_GIVEN EXERCISE_.
Reproduce each of the following items verbatim, line for line, and leave the pictures out of your answer.

_INPUT_.
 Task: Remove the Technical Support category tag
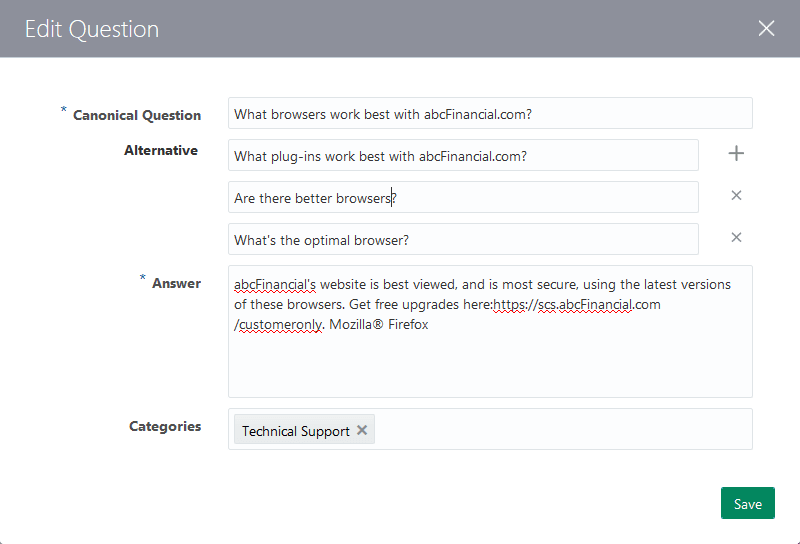362,430
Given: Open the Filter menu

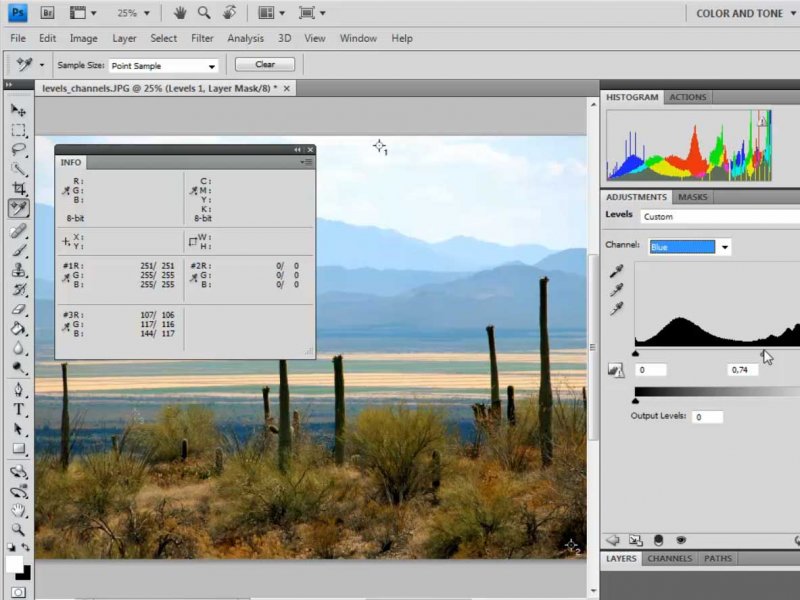Looking at the screenshot, I should 202,38.
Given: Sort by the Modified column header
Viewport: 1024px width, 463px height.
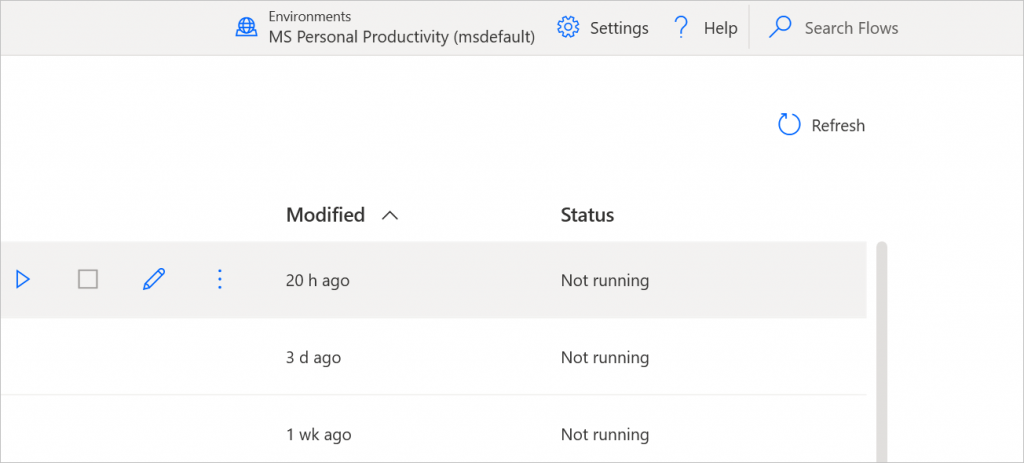Looking at the screenshot, I should pyautogui.click(x=325, y=215).
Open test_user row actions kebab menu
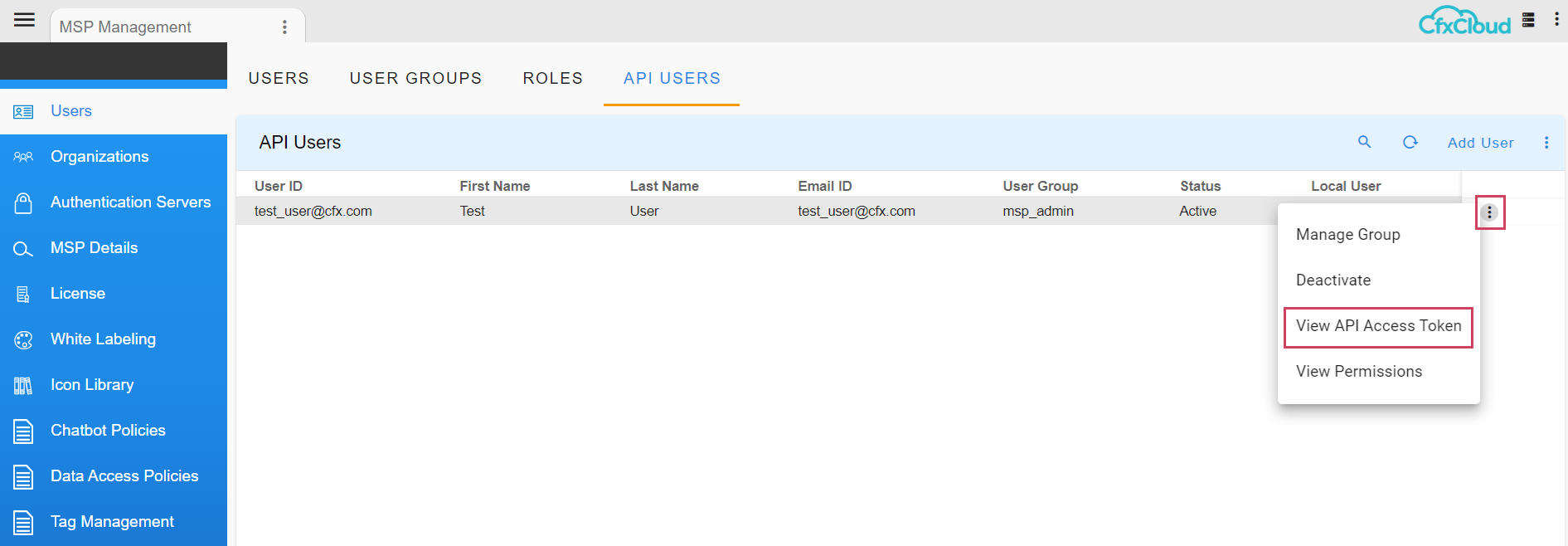The image size is (1568, 546). (1489, 212)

_EXPECTED ANSWER_.
 Task: Remove the Technical Support category tag
362,430
Given: Open the Filter menu

Looking at the screenshot, I should 202,38.
Given: Sort by the Modified column header
Viewport: 1024px width, 463px height.
Looking at the screenshot, I should pyautogui.click(x=325, y=215).
Open test_user row actions kebab menu
The image size is (1568, 546). (1489, 212)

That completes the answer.